● **Dataset records**
____________________
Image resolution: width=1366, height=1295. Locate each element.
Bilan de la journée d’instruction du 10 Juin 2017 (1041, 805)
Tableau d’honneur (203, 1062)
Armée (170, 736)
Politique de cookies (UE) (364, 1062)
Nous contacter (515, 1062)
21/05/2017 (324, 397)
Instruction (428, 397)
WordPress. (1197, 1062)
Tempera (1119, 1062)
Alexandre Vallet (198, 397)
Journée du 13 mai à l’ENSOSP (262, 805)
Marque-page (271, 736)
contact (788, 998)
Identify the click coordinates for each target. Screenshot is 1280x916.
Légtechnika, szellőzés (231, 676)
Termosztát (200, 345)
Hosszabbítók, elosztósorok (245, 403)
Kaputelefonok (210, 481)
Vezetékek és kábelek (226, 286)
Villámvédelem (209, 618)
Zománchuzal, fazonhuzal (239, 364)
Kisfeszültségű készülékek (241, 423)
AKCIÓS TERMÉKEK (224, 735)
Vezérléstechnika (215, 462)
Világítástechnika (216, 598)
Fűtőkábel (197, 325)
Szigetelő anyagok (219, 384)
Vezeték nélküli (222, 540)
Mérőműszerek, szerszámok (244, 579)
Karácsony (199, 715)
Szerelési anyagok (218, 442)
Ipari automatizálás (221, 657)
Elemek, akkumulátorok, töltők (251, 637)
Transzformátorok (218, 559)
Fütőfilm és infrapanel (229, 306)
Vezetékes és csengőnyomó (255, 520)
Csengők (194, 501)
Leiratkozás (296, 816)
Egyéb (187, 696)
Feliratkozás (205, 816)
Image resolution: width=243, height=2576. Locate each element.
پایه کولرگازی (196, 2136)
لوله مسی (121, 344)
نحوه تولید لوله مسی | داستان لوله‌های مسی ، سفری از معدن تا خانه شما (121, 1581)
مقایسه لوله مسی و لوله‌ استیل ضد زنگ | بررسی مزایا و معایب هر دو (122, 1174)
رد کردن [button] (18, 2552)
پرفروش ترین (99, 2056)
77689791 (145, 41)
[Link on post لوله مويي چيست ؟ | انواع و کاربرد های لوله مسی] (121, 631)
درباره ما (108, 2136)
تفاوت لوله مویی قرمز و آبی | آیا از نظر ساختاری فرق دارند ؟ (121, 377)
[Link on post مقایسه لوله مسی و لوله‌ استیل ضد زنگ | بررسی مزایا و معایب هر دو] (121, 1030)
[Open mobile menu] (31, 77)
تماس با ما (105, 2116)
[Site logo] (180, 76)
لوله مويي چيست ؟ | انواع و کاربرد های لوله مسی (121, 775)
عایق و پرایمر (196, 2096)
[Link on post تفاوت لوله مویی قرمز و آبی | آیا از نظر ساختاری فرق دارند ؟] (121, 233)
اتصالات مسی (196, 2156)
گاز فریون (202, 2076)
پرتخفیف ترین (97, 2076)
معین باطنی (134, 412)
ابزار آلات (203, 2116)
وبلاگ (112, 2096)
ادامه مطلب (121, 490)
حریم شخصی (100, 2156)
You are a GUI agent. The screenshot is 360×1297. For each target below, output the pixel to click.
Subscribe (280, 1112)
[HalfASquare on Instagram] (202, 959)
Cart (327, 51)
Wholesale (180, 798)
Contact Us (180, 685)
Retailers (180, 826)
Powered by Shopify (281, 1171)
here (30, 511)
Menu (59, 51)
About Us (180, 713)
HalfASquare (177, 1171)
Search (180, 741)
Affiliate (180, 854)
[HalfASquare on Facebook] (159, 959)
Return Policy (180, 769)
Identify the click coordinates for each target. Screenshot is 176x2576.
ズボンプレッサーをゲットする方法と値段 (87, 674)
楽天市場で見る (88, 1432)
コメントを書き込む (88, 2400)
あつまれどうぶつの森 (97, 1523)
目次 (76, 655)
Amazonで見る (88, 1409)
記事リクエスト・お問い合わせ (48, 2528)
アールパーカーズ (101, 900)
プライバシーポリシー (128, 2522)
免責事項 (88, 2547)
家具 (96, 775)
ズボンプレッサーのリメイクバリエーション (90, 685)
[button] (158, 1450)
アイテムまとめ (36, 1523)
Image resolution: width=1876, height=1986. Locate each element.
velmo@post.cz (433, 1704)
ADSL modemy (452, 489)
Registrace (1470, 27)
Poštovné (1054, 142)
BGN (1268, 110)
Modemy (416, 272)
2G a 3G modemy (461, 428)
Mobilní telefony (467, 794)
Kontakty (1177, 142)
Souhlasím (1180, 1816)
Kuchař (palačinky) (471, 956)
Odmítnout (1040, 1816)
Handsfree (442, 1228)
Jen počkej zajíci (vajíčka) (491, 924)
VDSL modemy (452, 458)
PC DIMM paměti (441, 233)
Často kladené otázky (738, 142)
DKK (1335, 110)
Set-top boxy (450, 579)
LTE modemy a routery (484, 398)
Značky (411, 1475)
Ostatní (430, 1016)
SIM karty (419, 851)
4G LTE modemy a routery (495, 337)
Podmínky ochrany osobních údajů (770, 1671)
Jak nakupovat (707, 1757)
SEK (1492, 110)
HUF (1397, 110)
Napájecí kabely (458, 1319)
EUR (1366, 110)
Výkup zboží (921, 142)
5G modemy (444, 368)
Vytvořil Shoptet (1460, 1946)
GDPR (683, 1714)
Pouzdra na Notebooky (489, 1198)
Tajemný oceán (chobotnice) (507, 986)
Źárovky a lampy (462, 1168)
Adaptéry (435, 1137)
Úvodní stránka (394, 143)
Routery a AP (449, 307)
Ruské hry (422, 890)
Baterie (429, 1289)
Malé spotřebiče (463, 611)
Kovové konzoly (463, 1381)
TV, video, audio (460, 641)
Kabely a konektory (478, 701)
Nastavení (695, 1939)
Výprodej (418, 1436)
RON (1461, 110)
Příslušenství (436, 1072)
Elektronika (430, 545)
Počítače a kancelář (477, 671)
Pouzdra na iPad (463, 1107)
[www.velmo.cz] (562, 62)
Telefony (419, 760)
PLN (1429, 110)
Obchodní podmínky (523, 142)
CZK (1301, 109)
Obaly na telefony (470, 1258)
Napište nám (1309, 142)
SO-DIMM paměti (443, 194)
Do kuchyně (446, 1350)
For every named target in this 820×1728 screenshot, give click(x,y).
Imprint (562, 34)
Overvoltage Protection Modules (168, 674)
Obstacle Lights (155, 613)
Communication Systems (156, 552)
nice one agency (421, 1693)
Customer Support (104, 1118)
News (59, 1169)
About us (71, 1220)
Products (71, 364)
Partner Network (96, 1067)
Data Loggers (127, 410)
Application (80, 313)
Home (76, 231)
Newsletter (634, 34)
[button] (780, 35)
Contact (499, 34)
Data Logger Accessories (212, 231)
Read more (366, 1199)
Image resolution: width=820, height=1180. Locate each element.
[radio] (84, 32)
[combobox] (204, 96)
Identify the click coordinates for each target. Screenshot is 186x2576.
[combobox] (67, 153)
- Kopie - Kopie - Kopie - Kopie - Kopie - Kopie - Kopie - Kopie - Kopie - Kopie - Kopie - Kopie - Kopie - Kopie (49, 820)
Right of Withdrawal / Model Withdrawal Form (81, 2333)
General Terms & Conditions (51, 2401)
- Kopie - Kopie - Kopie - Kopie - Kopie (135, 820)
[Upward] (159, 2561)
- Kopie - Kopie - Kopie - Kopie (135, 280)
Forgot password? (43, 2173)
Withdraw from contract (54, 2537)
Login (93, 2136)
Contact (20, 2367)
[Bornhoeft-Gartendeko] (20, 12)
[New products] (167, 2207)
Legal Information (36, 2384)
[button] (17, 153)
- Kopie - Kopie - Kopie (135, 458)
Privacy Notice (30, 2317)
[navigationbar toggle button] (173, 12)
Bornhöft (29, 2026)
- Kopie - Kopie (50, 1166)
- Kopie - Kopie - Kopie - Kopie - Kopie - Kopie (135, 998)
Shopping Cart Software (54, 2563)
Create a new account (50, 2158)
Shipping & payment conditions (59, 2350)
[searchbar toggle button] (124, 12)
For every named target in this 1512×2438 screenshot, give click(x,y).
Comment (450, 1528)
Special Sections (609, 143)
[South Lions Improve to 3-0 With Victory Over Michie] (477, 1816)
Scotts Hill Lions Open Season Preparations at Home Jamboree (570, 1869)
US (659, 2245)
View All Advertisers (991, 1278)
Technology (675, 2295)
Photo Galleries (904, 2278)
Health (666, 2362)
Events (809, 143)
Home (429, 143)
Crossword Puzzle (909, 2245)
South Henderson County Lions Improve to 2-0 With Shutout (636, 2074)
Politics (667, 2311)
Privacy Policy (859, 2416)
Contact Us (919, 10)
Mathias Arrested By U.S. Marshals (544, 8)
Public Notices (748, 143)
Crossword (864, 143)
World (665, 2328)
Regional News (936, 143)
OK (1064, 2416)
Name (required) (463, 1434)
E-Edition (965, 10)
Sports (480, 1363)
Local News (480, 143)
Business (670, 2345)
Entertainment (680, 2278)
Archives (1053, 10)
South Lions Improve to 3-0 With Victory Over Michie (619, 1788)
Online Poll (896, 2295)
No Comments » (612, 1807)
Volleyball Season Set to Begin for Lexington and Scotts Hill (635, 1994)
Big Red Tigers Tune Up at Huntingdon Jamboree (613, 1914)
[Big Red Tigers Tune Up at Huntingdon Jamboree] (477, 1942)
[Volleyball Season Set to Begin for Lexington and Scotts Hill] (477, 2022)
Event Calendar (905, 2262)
____________________
● **What to work on**
Using the data above, print exactly the lines from the line that contains "تماس با ما (105, 2116)" through the line that contains "目次 (76, 655)", with both included.

● **Output below**
تماس با ما (105, 2116)
[Site logo] (180, 76)
لوله مويي چيست ؟ | انواع و کاربرد های لوله مسی (121, 775)
عایق و پرایمر (196, 2096)
[Link on post تفاوت لوله مویی قرمز و آبی | آیا از نظر ساختاری فرق دارند ؟] (121, 233)
اتصالات مسی (196, 2156)
گاز فریون (202, 2076)
پرتخفیف ترین (97, 2076)
معین باطنی (134, 412)
ابزار آلات (203, 2116)
وبلاگ (112, 2096)
ادامه مطلب (121, 490)
حریم شخصی (100, 2156)
You are a GUI agent. The screenshot is 360×1297. For each target below, output the pixel to click.
Subscribe (280, 1112)
[HalfASquare on Instagram] (202, 959)
Cart (327, 51)
Wholesale (180, 798)
Contact Us (180, 685)
Retailers (180, 826)
Powered by Shopify (281, 1171)
here (30, 511)
Menu (59, 51)
About Us (180, 713)
HalfASquare (177, 1171)
Search (180, 741)
Affiliate (180, 854)
[HalfASquare on Facebook] (159, 959)
Return Policy (180, 769)
Identify the click coordinates for each target. Screenshot is 176x2576.
ズボンプレッサーをゲットする方法と値段 (87, 674)
楽天市場で見る (88, 1432)
コメントを書き込む (88, 2400)
あつまれどうぶつの森 (97, 1523)
目次 (76, 655)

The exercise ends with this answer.